Please repeat exactly the lines from the one containing "You are a GUI" through the last line of the records below, leaving out any pictures.
[[ Exercise material, beginning ]]
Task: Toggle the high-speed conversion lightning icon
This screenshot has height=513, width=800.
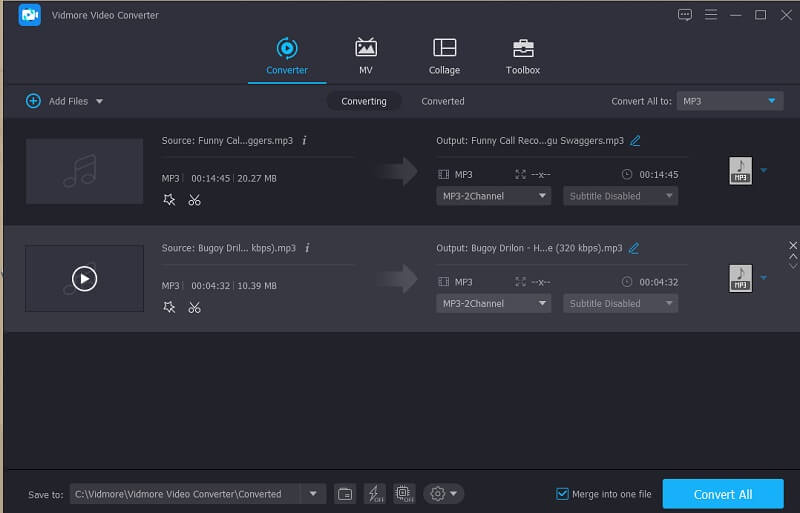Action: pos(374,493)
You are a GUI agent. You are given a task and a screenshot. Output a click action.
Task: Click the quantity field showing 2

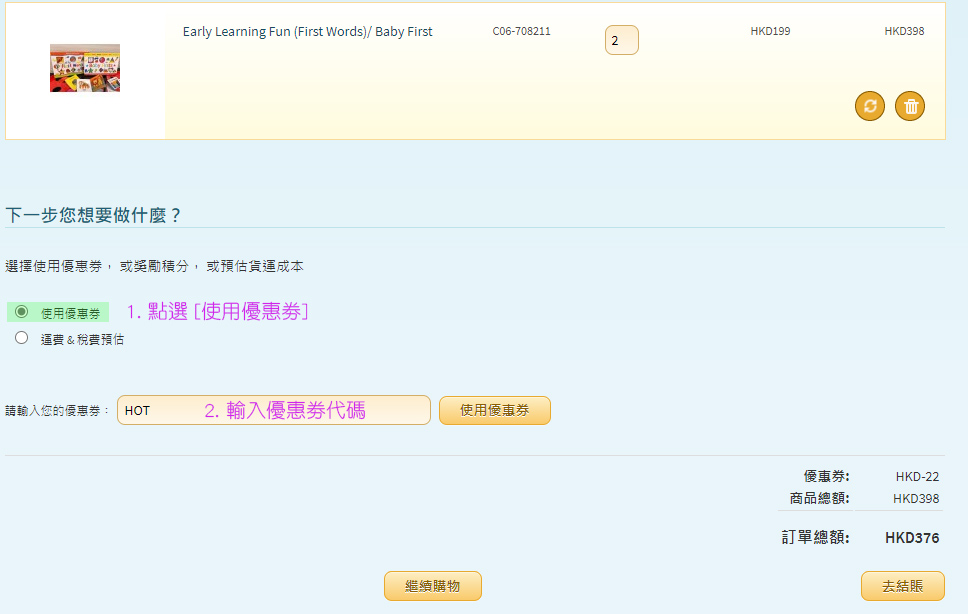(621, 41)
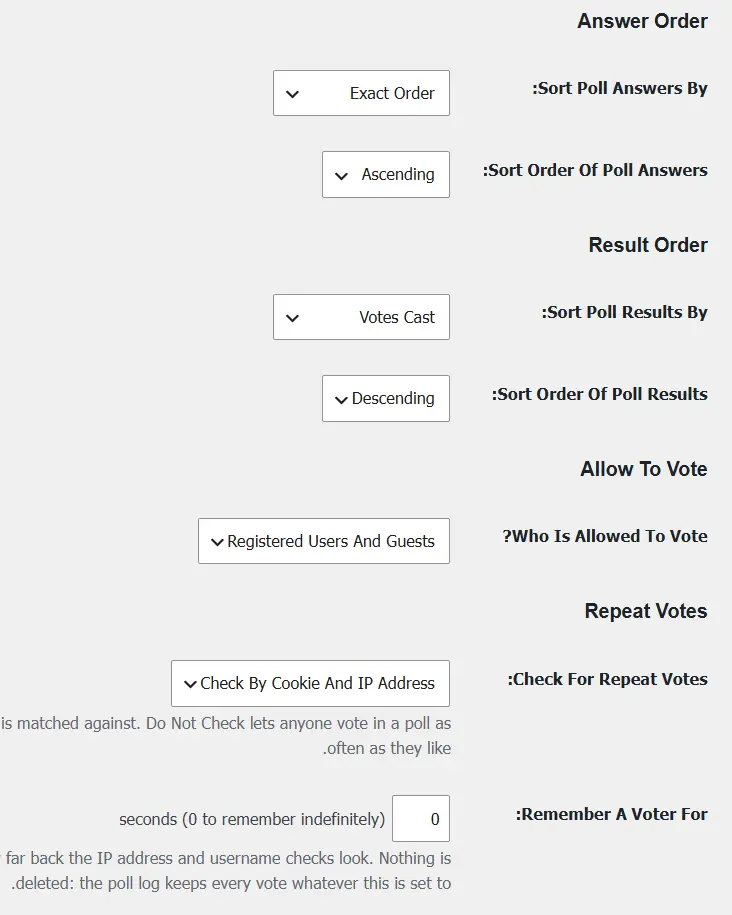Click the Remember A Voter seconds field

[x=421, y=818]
[[ Exercise material, end ]]
• Solution:
You are a GUI agent. You are given a task and a screenshot. Output a click action.
Task: Click the quantity field showing 2

(621, 41)
Click the Remember A Voter seconds field

[x=421, y=818]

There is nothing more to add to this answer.